Last year when I was planning World Childless Week I decided to set a theme for each day of the week. I wanted the week to show different aspects that effect the life of someone who is childless not by choice. I thought about what subjects were discussed frequently and how I personally felt about being childless.
I realised that lack of self worth was a subject I'd seen discussed and expressed on numerous occassions. Why do we doubt our worth? It was a question that I was not sure I could answer. It was a question that needed to be addressed. I decided that one day needed to focus on expressing and celebrating that "We Are Worthy".
To correspond with the We Are Worthy Summit I will be sharing an article from last years World Childless Week "We Are Worthy" day throughout the week. Today I am sharing my introductory post and thoughts about my self worth.
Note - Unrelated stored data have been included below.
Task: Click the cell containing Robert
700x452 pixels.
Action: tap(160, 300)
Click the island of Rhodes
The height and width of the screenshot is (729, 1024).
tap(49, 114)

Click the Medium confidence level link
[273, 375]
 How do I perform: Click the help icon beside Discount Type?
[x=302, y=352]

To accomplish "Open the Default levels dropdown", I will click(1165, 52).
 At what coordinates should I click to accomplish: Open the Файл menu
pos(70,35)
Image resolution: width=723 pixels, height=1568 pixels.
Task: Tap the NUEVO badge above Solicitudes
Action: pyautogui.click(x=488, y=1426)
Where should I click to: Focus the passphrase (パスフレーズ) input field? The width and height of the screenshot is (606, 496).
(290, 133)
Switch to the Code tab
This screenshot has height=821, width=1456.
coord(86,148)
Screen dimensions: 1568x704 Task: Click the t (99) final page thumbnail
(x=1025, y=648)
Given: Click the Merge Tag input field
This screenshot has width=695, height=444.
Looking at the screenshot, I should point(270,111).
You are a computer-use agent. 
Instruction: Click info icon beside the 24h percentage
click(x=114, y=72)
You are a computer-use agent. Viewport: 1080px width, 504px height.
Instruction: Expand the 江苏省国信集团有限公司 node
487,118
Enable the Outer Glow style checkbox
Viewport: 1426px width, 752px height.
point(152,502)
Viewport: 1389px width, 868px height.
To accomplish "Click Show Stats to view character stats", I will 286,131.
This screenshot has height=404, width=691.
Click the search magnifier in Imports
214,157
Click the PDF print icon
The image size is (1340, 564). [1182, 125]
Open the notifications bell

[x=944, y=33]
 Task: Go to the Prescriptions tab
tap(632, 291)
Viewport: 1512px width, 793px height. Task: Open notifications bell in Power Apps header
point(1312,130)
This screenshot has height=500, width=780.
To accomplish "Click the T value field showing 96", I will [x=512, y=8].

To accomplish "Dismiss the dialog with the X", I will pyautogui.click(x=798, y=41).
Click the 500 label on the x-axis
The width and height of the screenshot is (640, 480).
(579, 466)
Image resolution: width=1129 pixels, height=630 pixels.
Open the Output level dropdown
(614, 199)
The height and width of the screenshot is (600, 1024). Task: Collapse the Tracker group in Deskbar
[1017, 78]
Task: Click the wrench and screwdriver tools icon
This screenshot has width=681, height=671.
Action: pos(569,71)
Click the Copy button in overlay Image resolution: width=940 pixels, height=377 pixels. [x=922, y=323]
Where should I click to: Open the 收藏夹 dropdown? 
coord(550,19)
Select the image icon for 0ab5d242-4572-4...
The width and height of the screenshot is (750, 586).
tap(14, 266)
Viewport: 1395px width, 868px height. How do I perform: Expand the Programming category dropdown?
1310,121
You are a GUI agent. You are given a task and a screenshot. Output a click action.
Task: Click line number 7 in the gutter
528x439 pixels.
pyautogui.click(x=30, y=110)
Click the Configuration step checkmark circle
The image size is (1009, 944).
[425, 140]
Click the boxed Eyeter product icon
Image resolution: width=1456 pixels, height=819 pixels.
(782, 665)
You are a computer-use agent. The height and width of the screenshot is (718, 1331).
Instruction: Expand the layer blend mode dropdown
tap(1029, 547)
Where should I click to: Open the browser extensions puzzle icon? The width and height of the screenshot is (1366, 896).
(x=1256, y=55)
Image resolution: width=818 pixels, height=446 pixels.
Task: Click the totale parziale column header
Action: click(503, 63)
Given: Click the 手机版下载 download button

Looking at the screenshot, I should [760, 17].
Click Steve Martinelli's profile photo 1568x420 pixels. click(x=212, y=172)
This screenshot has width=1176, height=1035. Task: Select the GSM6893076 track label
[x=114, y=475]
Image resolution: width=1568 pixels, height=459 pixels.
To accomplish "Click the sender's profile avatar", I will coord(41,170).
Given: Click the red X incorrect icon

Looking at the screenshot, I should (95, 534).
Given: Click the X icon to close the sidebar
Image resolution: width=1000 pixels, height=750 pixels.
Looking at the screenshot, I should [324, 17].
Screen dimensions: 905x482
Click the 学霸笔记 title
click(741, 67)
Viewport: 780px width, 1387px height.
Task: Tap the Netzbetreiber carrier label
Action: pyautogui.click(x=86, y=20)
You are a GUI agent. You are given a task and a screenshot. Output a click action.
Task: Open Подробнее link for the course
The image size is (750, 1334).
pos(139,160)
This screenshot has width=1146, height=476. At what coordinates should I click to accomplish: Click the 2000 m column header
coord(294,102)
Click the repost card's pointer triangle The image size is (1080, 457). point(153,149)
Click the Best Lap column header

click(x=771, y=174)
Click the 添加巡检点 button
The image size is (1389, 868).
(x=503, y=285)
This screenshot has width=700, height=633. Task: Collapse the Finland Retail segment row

When I decided to put a set programme into place for this week I never envisaged that today would be the hardest day to get articles for. Today is the day we can shout out, “we are here and we are worthy”. But today, is the day when numerous people said they couldn’t write anything because they didn’t feel worthy. To know that so many childless people still feel this way is incredibly upsetting.
I have cried so much over the last few days. I have cried because I have panicked about getting everything done in time. I have cried thinking that people would have expected a more polished week. I have cried thinking I may look like a fool because the week doesn’t live up to people’s expectations. Those tears are insignificant.
I have cried because people have thanked me publically and privately. I have cried because I suddenly realised that I do not feel worthy of their praise. Here is a lesson for me. How can I help people realise they are worthy if I do not feel worthy myself.
I feel proud of the people who have helped make this week possible. I feel proud of the people who have shared their stories. I feel proud of the people who have shared their words. I feel proud of the people who have gone public for the first time and made a comment against a post. I feel proud of the people who remain anonymous during the week but have helped others behind closed doors in support groups. I feel proud of the people who have shared a post about being childless to their own timelines for the very first time. Every one of you is worthy. You are worthy of recognition, worthy of empathy and worthy because you are you.
If I can feel proud of everyone who has participated in World Childless Week then perhaps I should feel a little proud of myself? So here I am, almost too scared to say it out loud and with tears running down my face, but I am going to say it anyway. “I am worthy”.